Personal information
- Born: March 31, 1996 (age 30) Newark, New Jersey, U.S.
- Listed height: 2.01 m (6 ft 7 in)
- Listed weight: 102 kg (225 lb)

Career information
- High school: Irvington (Irvington, New Jersey); Eastside (Paterson, New Jersey);
- College: Hutchinson CC (2015–2017); UNLV (2017–2019); Oregon (2019–2020);
- NBA draft: 2020: undrafted
- Playing career: 2021–present

Career history
- 2021: Memphis Hustle
- 2021–2022: Aris Thessaloniki
- 2022–2023: Peristeri
- 2023: Oldenburg
- 2023–2024: Maroussi
- 2024–2025: Hapoel Galil Elyon
- 2025: Aris Thessaloniki

Career highlights
- Greek League All-Star (2022); NABC Junior College Player of the Year (2017); First-team NJCAA All-American (2017); Second-team All-Mountain West (2018);

= Shakur Juiston =

American basketball player (born 1996)

Shakur Asiatic Juiston (born March 31, 1996) is an American professional basketball player. He played college basketball for Hutchinson, UNLV, and Oregon.

==High school career==
Juiston began his high school career at Irvington High School, where he averaged 10 points per game during his freshman season. As a sophomore, he averaged 13.3 points per game. For his junior season, Juiston transferred to Eastside High School and averaged 11.5 points per game. As a senior, he averaged 12.5 points per game and helped lead the Ghosts to a 25–7 season and a sectional title. Juiston signed with Hutchinson Community College out of high school.

==College career==
Juiston averaged 10.9 points and 7.5 rebounds per game for Hutchinson as a freshman. As a sophomore, he averaged 17.3 points, 12.1 rebounds, 3.9 assists, 1.5 steals, and 1.8 blocks per game, leading the Blue Dragons to the NJCAA Division I championship. Juiston was named the NABC NJCAA Player of the Year. He transferred to UNLV. As a junior, Juiston averaged 14.6 points and 10.0 rebounds per game, shooting 63.9 percent from the floor. He was named to the Second Team All-Mountain West Conference. In the first eight games of his senior season, he averaged 10.8 points and 8.8 rebounds per game. Juiston suffered a torn meniscus against Illinois on December 8, 2018, forcing him to have season-ending surgery. After the season he transferred to Oregon as a graduate transfer. He missed five games in December 2019 with a leg injury. Juiston averaged 7.9 points and 6.3 rebounds per game as a redshirt senior.

==Professional career==
===Memphis Hustle (2021)===
On February 19, 2021, Juiston was acquired by the Memphis Hustle of the NBA G League.

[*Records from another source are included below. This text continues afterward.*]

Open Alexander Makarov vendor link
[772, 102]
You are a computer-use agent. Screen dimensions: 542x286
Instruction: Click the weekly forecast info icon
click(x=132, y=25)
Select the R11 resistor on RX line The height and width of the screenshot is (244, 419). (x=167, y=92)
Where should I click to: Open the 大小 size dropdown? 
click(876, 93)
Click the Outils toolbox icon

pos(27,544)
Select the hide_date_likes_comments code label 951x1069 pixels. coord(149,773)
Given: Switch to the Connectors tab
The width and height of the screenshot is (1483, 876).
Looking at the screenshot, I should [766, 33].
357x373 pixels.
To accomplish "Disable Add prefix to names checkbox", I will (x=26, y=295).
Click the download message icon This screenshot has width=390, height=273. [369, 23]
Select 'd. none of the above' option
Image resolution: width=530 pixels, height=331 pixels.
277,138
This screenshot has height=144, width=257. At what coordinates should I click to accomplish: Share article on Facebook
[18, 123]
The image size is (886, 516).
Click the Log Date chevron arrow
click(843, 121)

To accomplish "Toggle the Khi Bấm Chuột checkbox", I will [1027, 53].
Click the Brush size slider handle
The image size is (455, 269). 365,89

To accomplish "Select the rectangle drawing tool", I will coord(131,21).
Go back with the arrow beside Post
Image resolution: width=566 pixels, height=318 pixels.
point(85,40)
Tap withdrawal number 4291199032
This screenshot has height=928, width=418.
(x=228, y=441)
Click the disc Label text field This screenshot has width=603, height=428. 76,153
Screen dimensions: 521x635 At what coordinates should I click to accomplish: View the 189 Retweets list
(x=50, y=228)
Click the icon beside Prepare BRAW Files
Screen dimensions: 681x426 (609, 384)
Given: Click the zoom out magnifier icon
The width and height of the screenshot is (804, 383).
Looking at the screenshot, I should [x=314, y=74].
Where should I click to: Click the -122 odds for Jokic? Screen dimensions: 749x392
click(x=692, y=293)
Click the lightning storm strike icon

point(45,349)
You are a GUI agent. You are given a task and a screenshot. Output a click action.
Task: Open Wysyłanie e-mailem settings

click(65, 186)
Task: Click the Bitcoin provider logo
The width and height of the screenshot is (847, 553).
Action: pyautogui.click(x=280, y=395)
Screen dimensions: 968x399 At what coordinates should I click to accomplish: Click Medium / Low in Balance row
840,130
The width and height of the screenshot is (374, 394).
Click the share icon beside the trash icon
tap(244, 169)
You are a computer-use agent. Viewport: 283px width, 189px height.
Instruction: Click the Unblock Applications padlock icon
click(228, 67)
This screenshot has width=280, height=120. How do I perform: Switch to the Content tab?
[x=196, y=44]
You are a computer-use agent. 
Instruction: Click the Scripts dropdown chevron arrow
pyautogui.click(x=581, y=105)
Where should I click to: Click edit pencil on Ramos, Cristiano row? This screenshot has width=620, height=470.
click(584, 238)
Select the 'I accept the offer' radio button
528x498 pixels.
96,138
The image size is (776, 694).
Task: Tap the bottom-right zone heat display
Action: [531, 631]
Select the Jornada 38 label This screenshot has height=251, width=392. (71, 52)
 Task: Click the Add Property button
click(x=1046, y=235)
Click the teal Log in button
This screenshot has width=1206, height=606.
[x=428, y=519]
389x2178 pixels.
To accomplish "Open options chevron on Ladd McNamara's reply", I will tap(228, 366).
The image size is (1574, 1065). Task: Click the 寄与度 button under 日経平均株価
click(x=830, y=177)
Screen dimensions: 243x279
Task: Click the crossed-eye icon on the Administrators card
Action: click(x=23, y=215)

===Aris Thessaloniki (2021–2022)===
On September 1, 2021, Juiston signed with Aris Thessaloniki of the Greek Basket League. In 25 league games, he averaged 9.8 points, 7.6 rebounds, 1 assist, 0.6 blocks and 1.4 steals in 24 minutes per contest.

===Peristeri (2022–2023)===
On June 26, 2022, Juiston signed with Peristeri of the Greek Basket League and the FIBA Champions League.

===Oldenburg (2023)===
On February 11, 2023, he signed with Oldenburg of the German Bundesliga.

===Maroussi (2023–2024)===
On August 9, 2023, Juiston returned to Greece, after he signed with Maroussi Athens.

===Hapoel Galil Elyon (2024–2025)===
On July 13, 2024, Juiston signed with Hapoel Galil Elyon of the Israeli Basketball Premier League.

===Return to Aris (2025)===
On February 22, 2025, Juiston returned to Aris for the rest of the season, replacing Nate Laszewski.

=== APU Udine (2025) ===
On June 17, 2025, Juiston signed with APU Udine.